If many of these types of encounters were collected, it could be shown this is a pervasive problem. Not just a couple pwME complaining.

 

[DokaGirl]

IMO even the more well meaning medical encounters should be included in the study. Such as the one I had re terrible GI pain: "I can't find anything wrong. How's your home life?" These responses are not helpful, indicate a belief that stress or some other psychological problem is to blame for a very painful physical situation. The patient goes away with another letter on their file saying their illness is all in their head.

 

[JoanNI]

This sounds interesting. Can you give any more information about what the research involves. For example how many patients, is it based on questionnaires or interviews, how will patients be selected, how will diagnosis be confirmed etc. Is there a published protocol we can look at?

Sorry I can’t get on here much, just replying when alerted elsewhere.
Hope this helps
“Telephone interview - minimum
20 patients - more if time and resources permit

We are yet to work out selection but most likely and convenience sample

Patients need to confirm a diagnose of ME - CFS by medical practitioner -

No protocol needed

This is exploratory research social psychology field - new ground needing what we can “a grounded theory approach “
To build understanding of the issue in order to inform and improve medical care and encounters”

 

[Simbindi]

Sorry I can’t get on here much, just replying when alerted elsewhere.
Hope this helps
“Telephone interview - minimum
20 patients - more if time and resources permit

We are yet to work out selection but most likely and convenience sample

Patients need to confirm a diagnose of ME - CFS by medical practitioner -

No protocol needed

This is exploratory research social psychology field - new ground needing what we can “a grounded theory approach “
To build understanding of the issue in order to inform and improve medical care and encounters”

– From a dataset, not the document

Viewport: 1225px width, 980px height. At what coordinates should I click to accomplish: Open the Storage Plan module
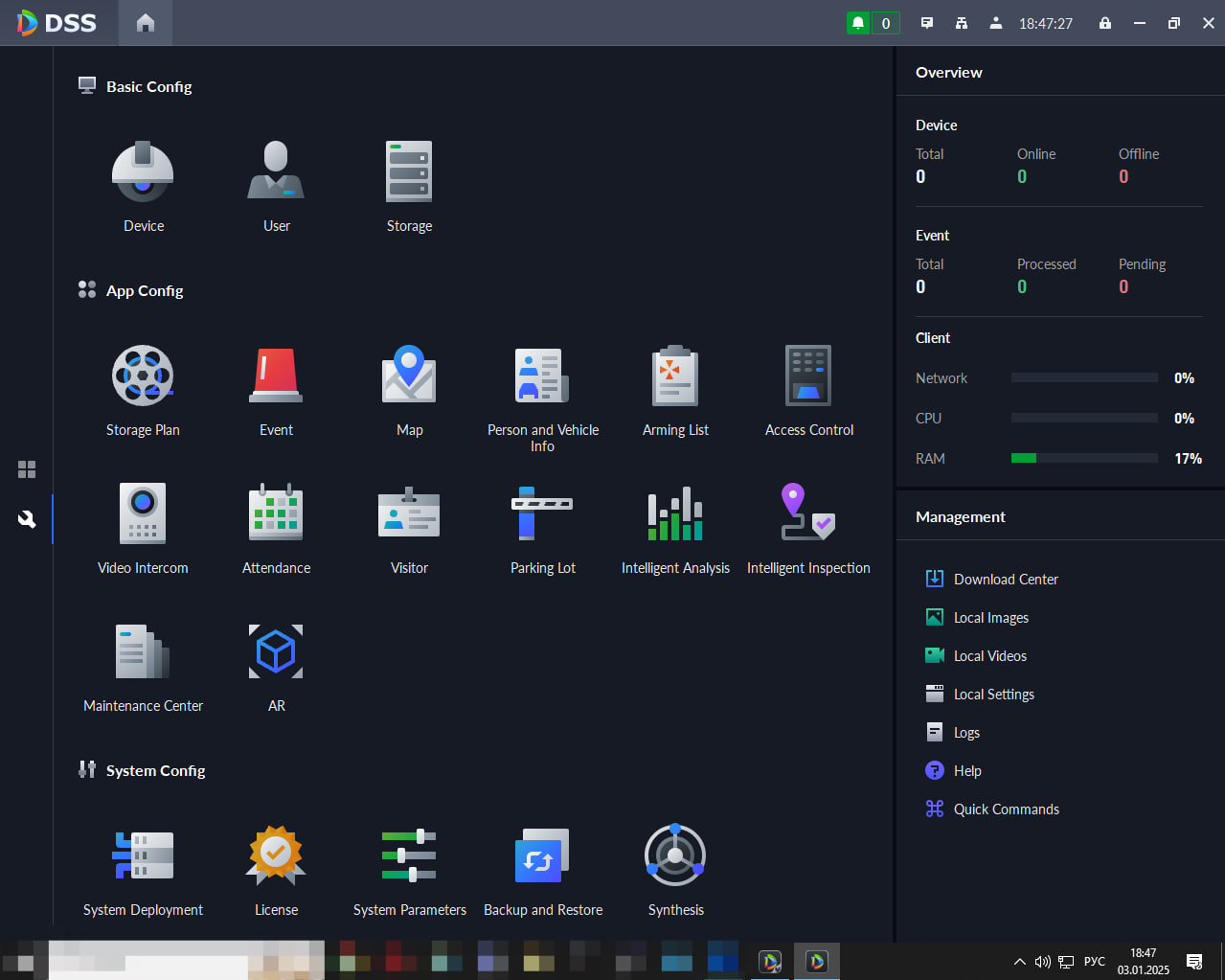pyautogui.click(x=143, y=376)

If this is exploratory research, wouldn't an online survey with 'free text' boxes that can be filled in to elaborate as necessary, be an inexpensive way to generate a broader understanding of the issues? Many people with M.E. can't manage phone calls (although some do prefer this over typing).

 

[Tom Kindlon]

 

[lunarainbows]

IMO even the more well meaning medical encounters should be included in the study. Such as the one I had re terrible GI pain: "I can't find anything wrong. How's your home life?" These responses are not helpful, indicate a belief that stress or some other psychological problem is to blame for a very painful physical situation. The patient goes away with another letter on their file saying their illness is all in their head.

I’ve had this. I was lying in bed unable to sit up and I was asked, “so do you get counselling?”

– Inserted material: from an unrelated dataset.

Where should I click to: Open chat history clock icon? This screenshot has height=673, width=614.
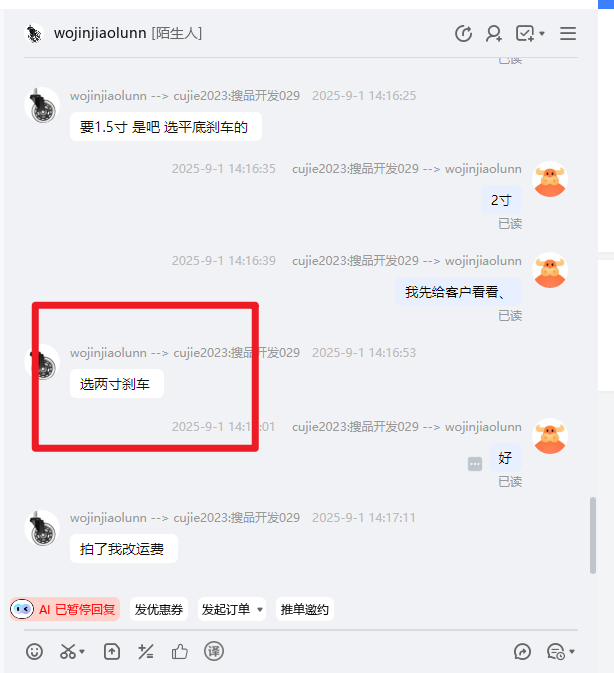tap(463, 33)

To which I managed to whisper out.. I can’t really talk, to do counselling you know..

 

[lunarainbows]

Sorry I can’t get on here much, just replying when alerted elsewhere.
Hope this helps
“Telephone interview - minimum
20 patients - more if time and resources permit

We are yet to work out selection but most likely and convenience sample

Patients need to confirm a diagnose of ME - CFS by medical practitioner -

No protocol needed

This is exploratory research social psychology field - new ground needing what we can “a grounded theory approach “
To build understanding of the issue in order to inform and improve medical care and encounters”

Can someone talk on our behalf?

 

[TiredSam]

I was teaching a lawyer last week, who was telling me about how she had fired a client, because the client never listened, never took her advice or stuck to what they agreed was the best approach, and kept doing google searches and coming to appointments with printouts supporting her view of what the law should be.

The lawyer spread her hands and said to me "Well, you wouldn't do that if you went to a doctor, would you?"

 

[obeat]

We have a pledge of £2000, so we only need £900 to reach our target.

This is a baseline study which hopefully would lead to something larger with scope for different severities to participate.